What needs to be done ▸
Copy, word for word, the lines of the entries below between the one with "Close the Email" and the one with "This screenshot has height=687, width=917.", inclusive, and leave out everything else.

Supplied entries ▸
________________________

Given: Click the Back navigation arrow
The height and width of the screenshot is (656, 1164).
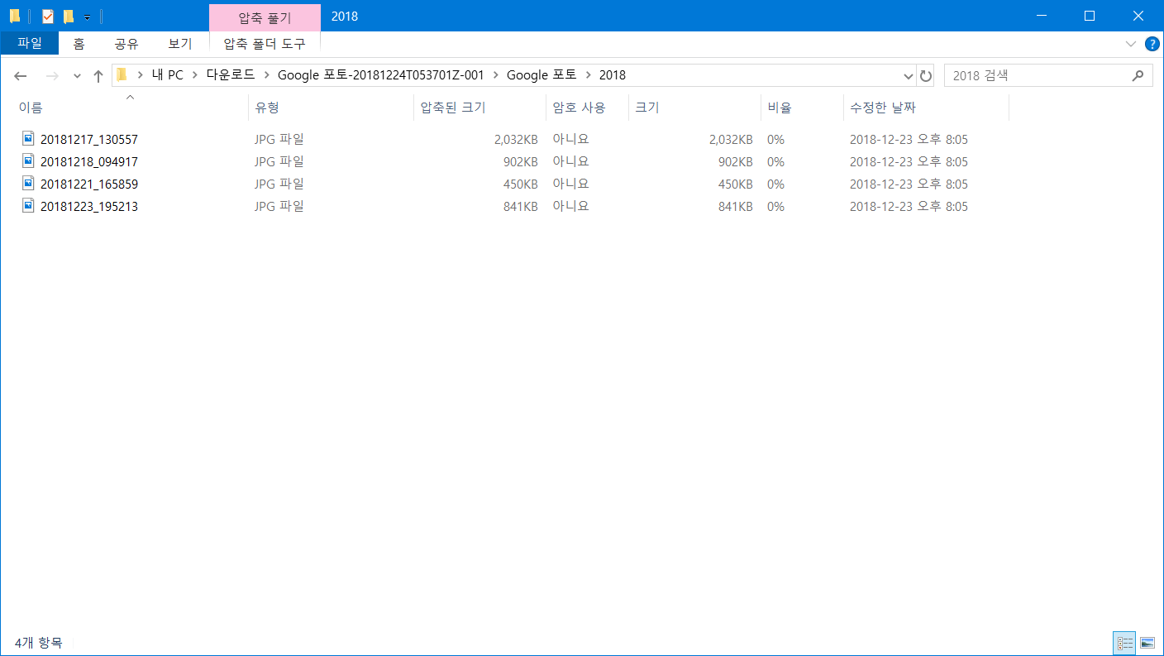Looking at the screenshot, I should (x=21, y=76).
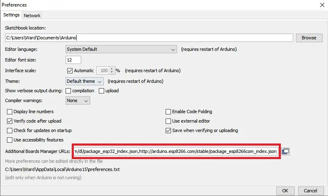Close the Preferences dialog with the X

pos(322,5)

________________________

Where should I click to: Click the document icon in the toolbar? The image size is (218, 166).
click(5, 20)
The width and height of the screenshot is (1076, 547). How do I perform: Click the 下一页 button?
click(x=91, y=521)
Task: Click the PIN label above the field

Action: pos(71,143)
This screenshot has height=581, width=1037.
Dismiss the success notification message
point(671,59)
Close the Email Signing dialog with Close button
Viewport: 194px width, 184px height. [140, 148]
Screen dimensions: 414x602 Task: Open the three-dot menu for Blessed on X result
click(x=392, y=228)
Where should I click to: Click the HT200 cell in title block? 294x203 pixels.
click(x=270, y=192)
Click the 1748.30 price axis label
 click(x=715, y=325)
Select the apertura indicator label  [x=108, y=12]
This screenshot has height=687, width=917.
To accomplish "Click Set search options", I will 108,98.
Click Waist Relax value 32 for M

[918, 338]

________________________

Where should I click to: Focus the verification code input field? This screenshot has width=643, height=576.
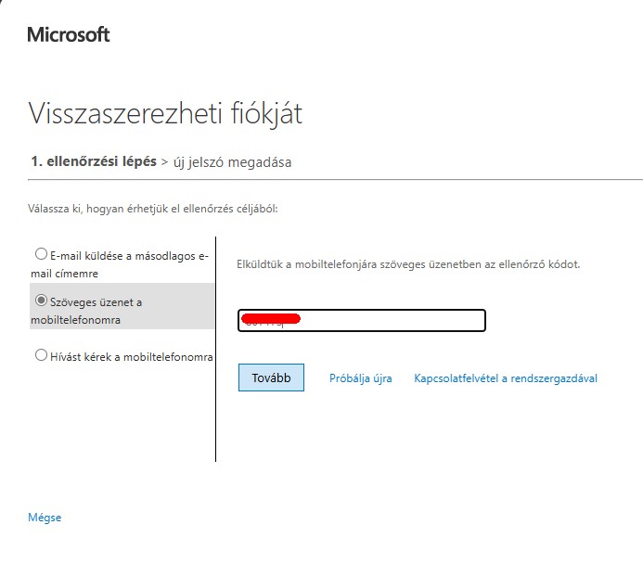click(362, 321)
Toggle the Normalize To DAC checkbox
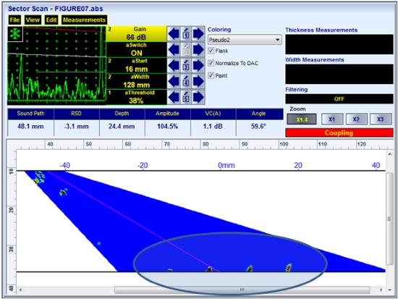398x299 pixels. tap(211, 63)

________________________

Answer to the exercise ▸
Close the Email Signing dialog with Close button
Viewport: 194px width, 184px height. [140, 148]
Screen dimensions: 414x602 Task: Open the three-dot menu for Blessed on X result
click(x=392, y=228)
Where should I click to: Click the HT200 cell in title block? 294x203 pixels.
click(x=270, y=192)
Click the 1748.30 price axis label
 click(x=715, y=325)
Select the apertura indicator label  [x=108, y=12]
This screenshot has height=687, width=917.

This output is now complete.